Huh, strong reactions to Newgrange.

I also want to point out that in addition to its age, there's no evidence that Ireland was home at the time to the kind of urbanised society with complex administration you'd find producing monuments even then around the Nile, the Euphrates, or on Crete. The motives and organisation to assemble it would have had to come from something else.

I know somebody who was writing a screenplay concerned with the structure at around the same time I was starting to read Mummy: the Curse, so I had some things in mind for ominous activities in prehistory and what they leave behind to be observed today.

That part given a bit of an extra edge by reading about how it's speculated that the inhabitants of Ireland responsible for it have no living descendants at all, and perhaps not even any surviving vestiges of their culture. Passage tombs like Newgrange and the artifacts found within are all that's left of them.
 
Yeah, the oldest permanent structure near me, excluding Native burial mounds, is from 1825. Old, yes, but nothing like what's being posted here.
That’s the same here. In San Antonio not to far from here is a Spanish mission from the late 1750s. That as old as fabricated stuff gets around here. I told a buddy of mine in Hertfordshire about the mission and he said pish posh there’s a pub on his street older than that.
 
European Pub-goers are at an unfair advantage in this thread.
Only if you let people go unchallenged in conflating what is interesting with what is old!

I'm pretty sure if I looked around a bit I could find something within ten miles of significance to the Irish War of Independence (1920s), which... for gaming purposes could be relevant to matters of how people organise clandestine movements and conflicts, especially if somebody wanted to set in in that time period.

European pubs can't host the Algonquin Round Table.
 
Rode by the castle on 840 on my way up to the Game Keep the other day. (when I snagged some Cyberpunk stuff) I take the long route just to open the bike up and relax versus heading up I-65 and going through Nashville traffic. Adds some miles going that route up to I-40 west but often it's worth it for me piece of mind wise.

I've just really had no real desire to see the place. I think spending the decade in Europe and visiting many fascinating real castles with history taking back over a 1000 years in some cases spoiled me. I used to jump on the autobahn and do lunch in Rothenburg ob der Tauber just for kicks and at one I was only an hour from mad King Ludwig's castles Hohenschwangau and Neuschwanstein. which aren't the truly ancient castles. Though the one was built on the ruins of more ancient castle. There is Linderhof, which was one of my favorite places, it was really peaceful to sit on the steps and just watch the fountain, listening to the water.
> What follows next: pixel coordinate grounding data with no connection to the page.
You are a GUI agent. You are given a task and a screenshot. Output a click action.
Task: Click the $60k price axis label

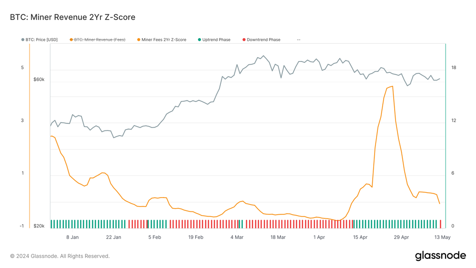tap(39, 79)
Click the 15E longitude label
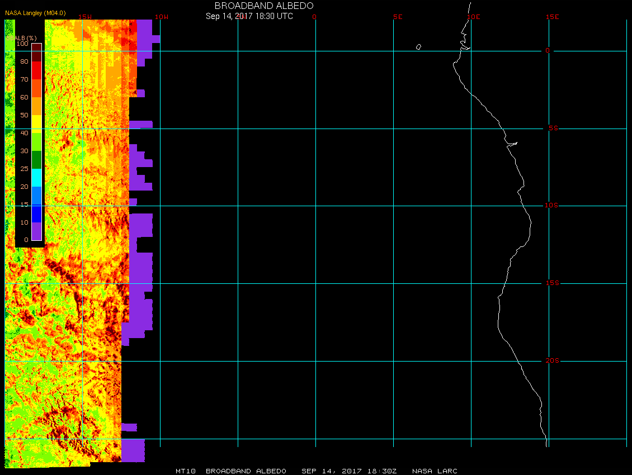The image size is (632, 475). [x=553, y=17]
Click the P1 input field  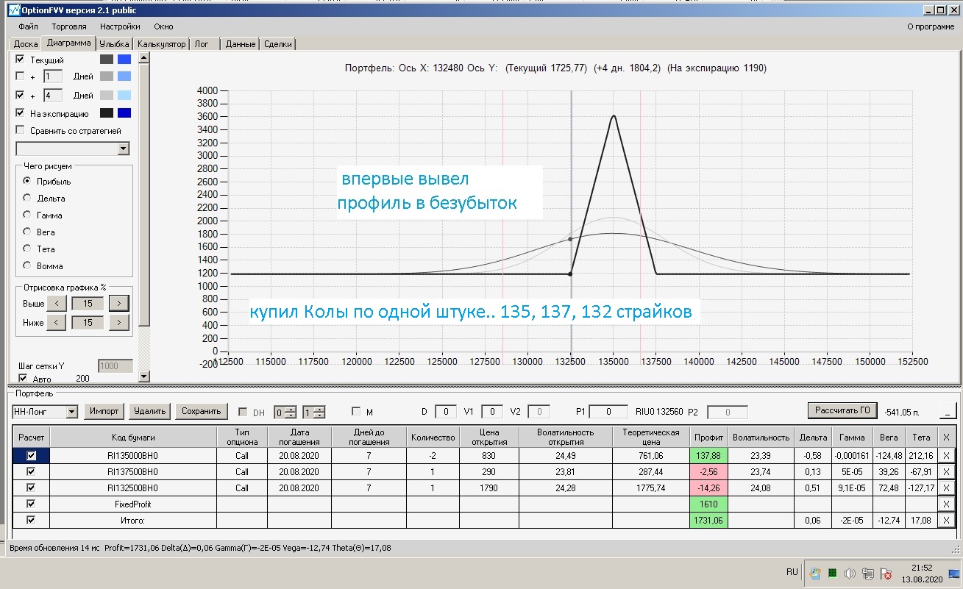click(608, 412)
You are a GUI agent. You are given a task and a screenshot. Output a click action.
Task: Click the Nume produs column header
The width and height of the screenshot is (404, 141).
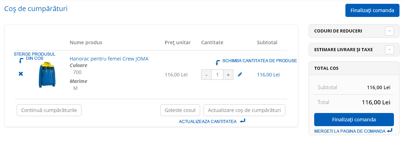[86, 43]
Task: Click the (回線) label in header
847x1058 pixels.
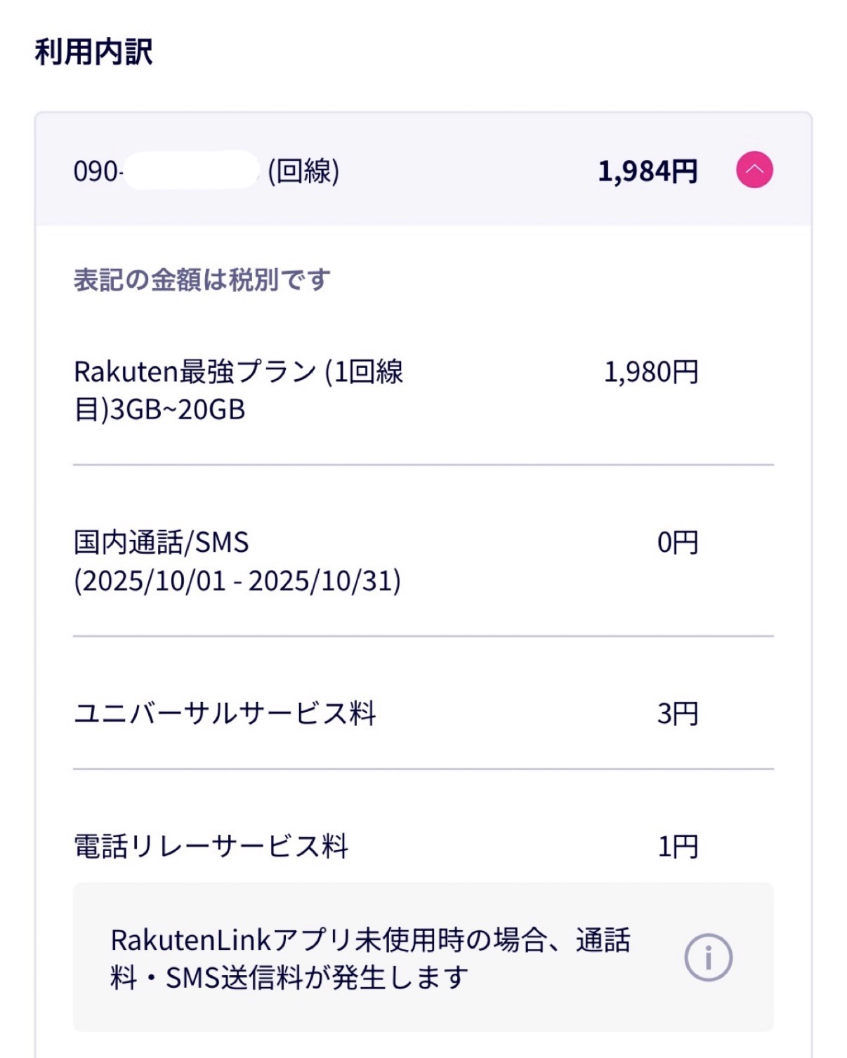Action: 303,171
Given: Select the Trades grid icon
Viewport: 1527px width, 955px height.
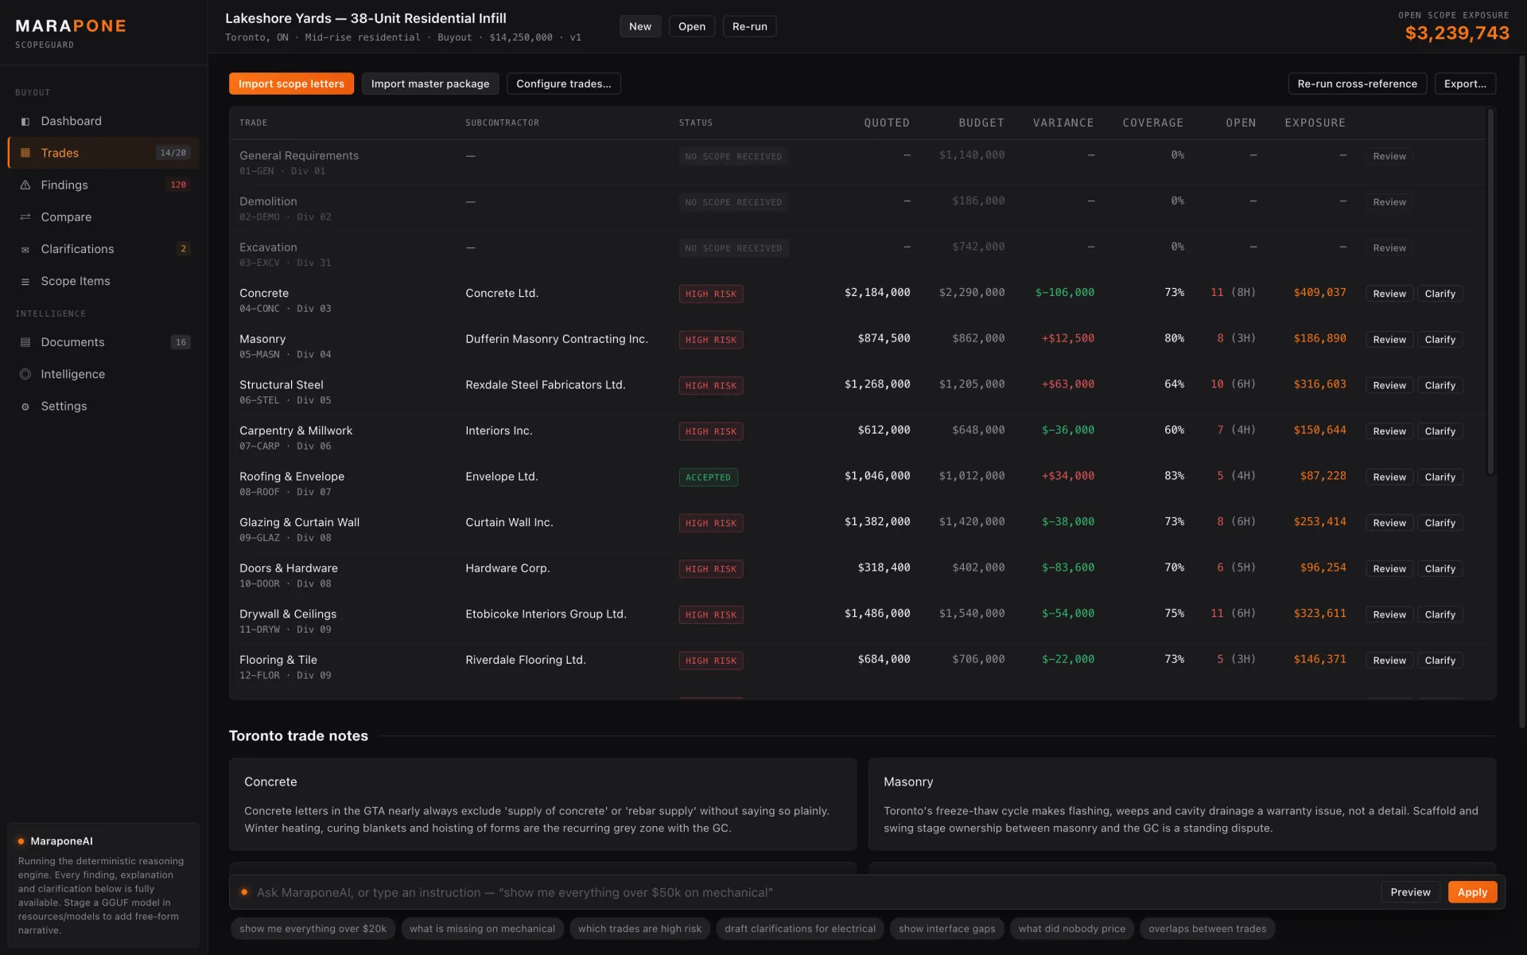Looking at the screenshot, I should click(25, 153).
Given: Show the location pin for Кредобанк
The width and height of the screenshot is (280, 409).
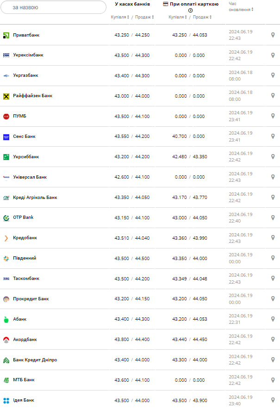Looking at the screenshot, I should [x=273, y=238].
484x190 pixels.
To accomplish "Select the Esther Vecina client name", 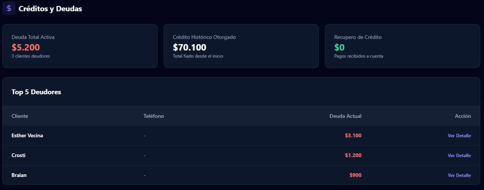I will pos(27,136).
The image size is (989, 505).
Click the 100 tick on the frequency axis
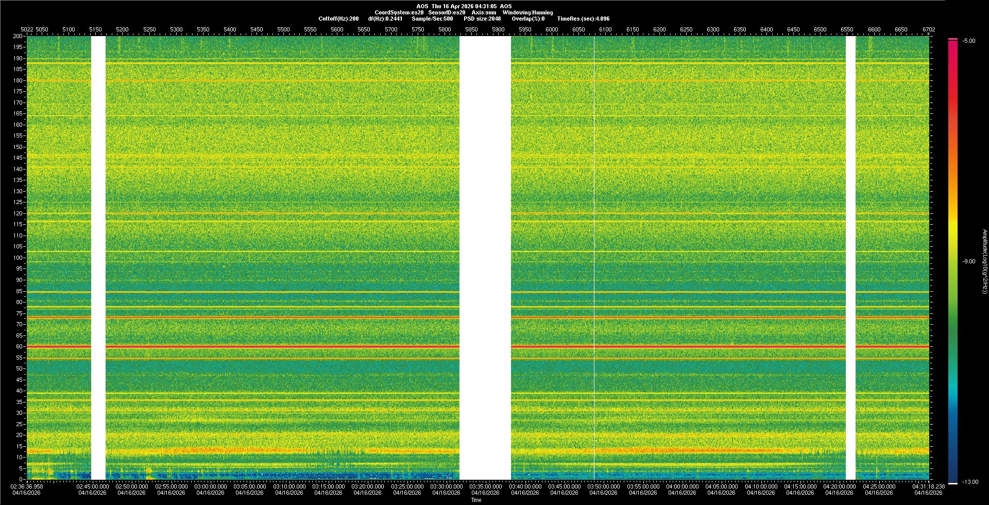(x=18, y=258)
Also the robber baron castles long the rivers are worth a visit. My favorite areas are near the mountains though, the Alps was a place that did it for me and almost caused me to go native after the military. lol I think that's why though living in TN is not bad and I can deal with the heat and humidity, I truly miss real mountains like the Pacific Northwest ranges (Sierras, Cascades etc) and the Rockies in Colorado. Hmm getting badly off topic might need either an old man nap or coffee.
 
Rode by the castle on 840 on my way up to the Game Keep the other day. (when I snagged some Cyberpunk stuff) I take the long route just to open the bike up and relax versus heading up I-65 and going through Nashville traffic. Adds some miles going that route up to I-40 west but often it's worth it for me piece of mind wise.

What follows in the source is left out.